Bayesian comparison of Post-Newtonian approximations of gravitational wave chirp signals

TL;DR

This study uses Bayesian model selection to compare different Post-Newtonian waveform approximations for gravitational wave signals, assessing detection probabilities and parameter estimation accuracy in simulated interferometer data.

Contribution

It introduces a Bayesian framework employing reversible jump MCMC to compare PN waveform models and evaluate their effectiveness in gravitational wave detection and parameter estimation.

Findings

Detection probabilities remain stable despite model simplifications.

Parameter estimation accuracy decreases with simplified waveform models.

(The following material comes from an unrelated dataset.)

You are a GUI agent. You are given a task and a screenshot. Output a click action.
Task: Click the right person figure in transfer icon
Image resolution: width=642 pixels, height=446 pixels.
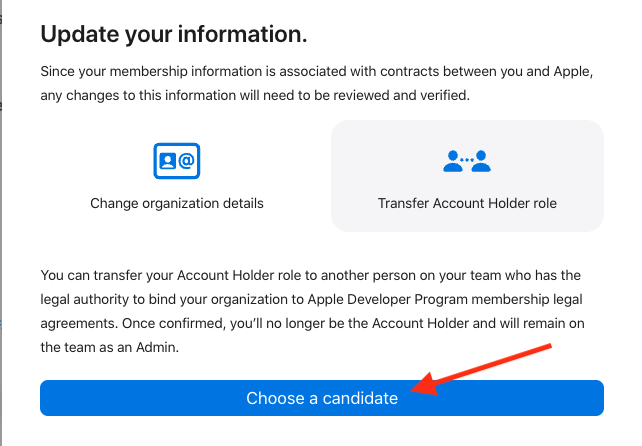click(481, 161)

Bayesian comparison effectively distinguishes between different PN orders.

Abstract

We estimate the probability of detecting a gravitational wave signal from coalescing compact binaries in simulated data from a ground-based interferometer detector of gravitational radiation using Bayesian model selection. The simulated waveform of the chirp signal is assumed to be a spin-less Post-Newtonian (PN) waveform of a given expansion order, while the searching template is assumed to be either of the same Post-Newtonian family as the simulated signal or one level below its Post-Newtonian expansion order. Within the Bayesian framework, and by applying a reversible jump Markov chain Monte Carlo simulation algorithm, we compare PN1.5 vs. PN2.0 and PN3.0 vs. PN3.5 wave forms by deriving the detection probabilities, the statistical uncertainties due to noise as a function of the SNR, and the posterior distributions of the parameters. Our analysis indicates that the detection probabilities are not compromised when simplified models are used for the comparison, while the accuracies in the determination of the parameters characterizing these signals can be significantly worsened, no matter what the considered Post-Newtonian order expansion comparison is.